I now tried to play around with the HuggingFace implementation of the No Language Left Behind translation model of Meta because I plan on translating large text corpora. Originally, I thought that I am just limitted by the VRAM that is needed to load the model on the GPU, however, that doesn’t seem to be the case.

After loading the 600m parameter version, I call torch.cuda.mem_get_info() to see that I am left with 21 GB of VRAM of the original 24 GB on one of the RTX 4090s.

Now I just tried something around to test the limits of the graphics card: I loaded a document with about 50,000 characters and tried to translate it with NLLB. But I get a CUDA out-of-memory error. This surprises me in that 50,000 characters should never use 20 GB of memory.

Can anyone guide me on how the memory usage for inference is computed? Apparently it is way more than just the size of the input data…

Please ignore that NLLB is not made to translate this large number of tokens at once. Again, I am more interest in the computational limits I have.
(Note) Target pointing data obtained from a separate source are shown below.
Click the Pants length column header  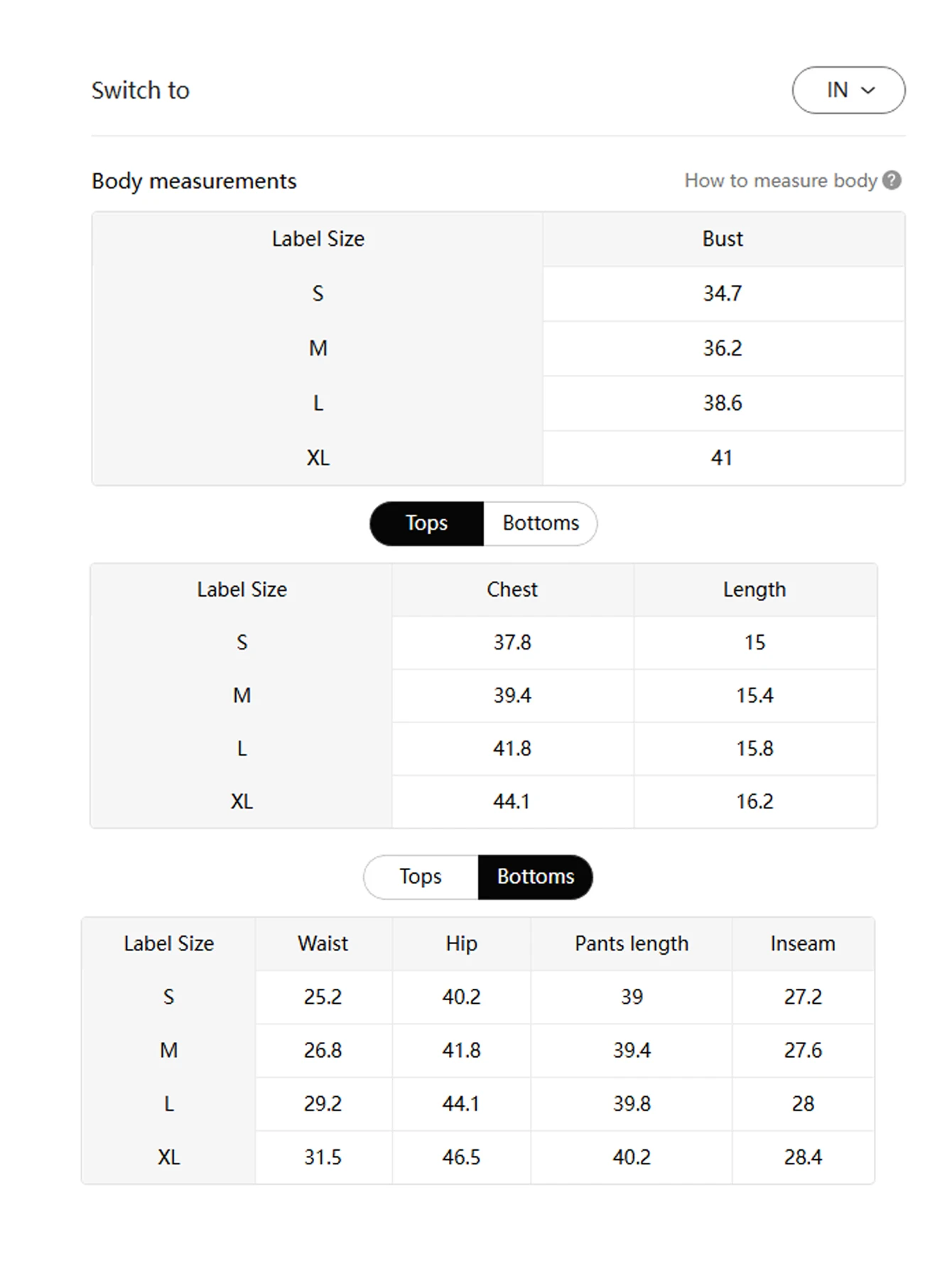click(632, 943)
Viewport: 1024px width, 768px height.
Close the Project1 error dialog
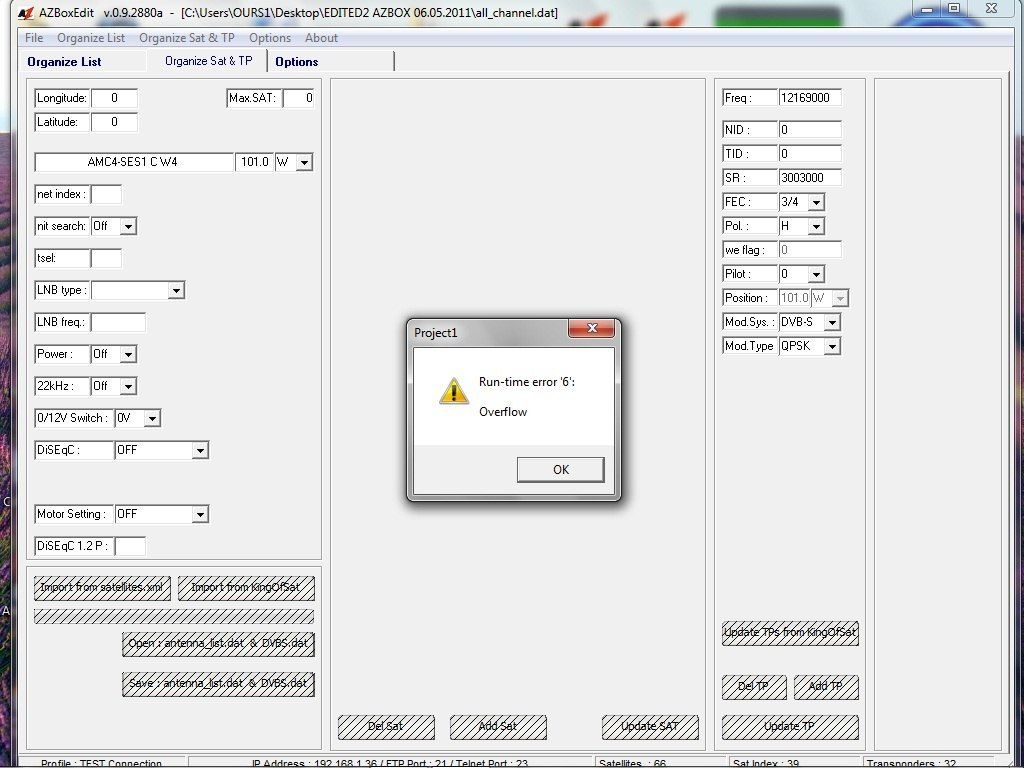pyautogui.click(x=591, y=330)
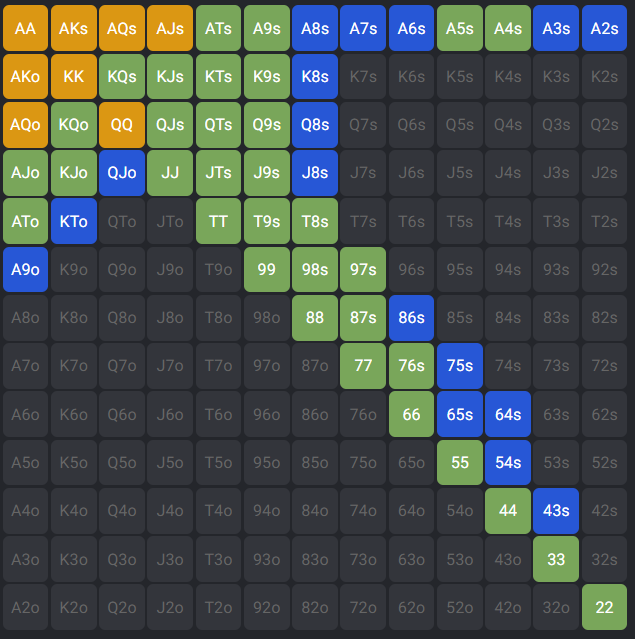This screenshot has height=639, width=635.
Task: Click the AA hand cell
Action: coord(26,28)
I already use torch.no_grad() and put the model in evaluation mode which I read online should safe some memory. My full code to run the inference looks like this:

device = "cuda:1" if torch.cuda.is_available() else "cpu"
tokenizer = AutoTokenizer.from_pretrained("facebook/nllb-200-distilled-600M")
model = AutoModelForSeq2SeqLM.from_pretrained("facebook/nllb-200-distilled-600M").to(device)
model.eval()

def translationPipeline(text):
    input_ids = tokenizer.encode(text, return_tensors="pt").to(device)
    with torch.no_grad():
        outputs = model.generate(input_ids,forced_bos_token_id=tokenizer.lang_code_to_id["deu_Latn"])
    decoded = tokenizer.decode(outputs[0], skip_special_tokens=True)
    return decoded

# c = df_text.iloc[1,:].body.apply(translationPipeline)
with torch.no_grad():
    c = translationPipeline(df_text.iloc[0,:].body)
2 Likes

Yes. I also have this problem. I’m experimenting with llamas with 13 billion parameters in fp16, and if the context window is loaded to the maximum, then the memory can be almost twice as much as the model itself occupies in memory. But everywhere they write that the overhead is a maximum of 20 percent of the model.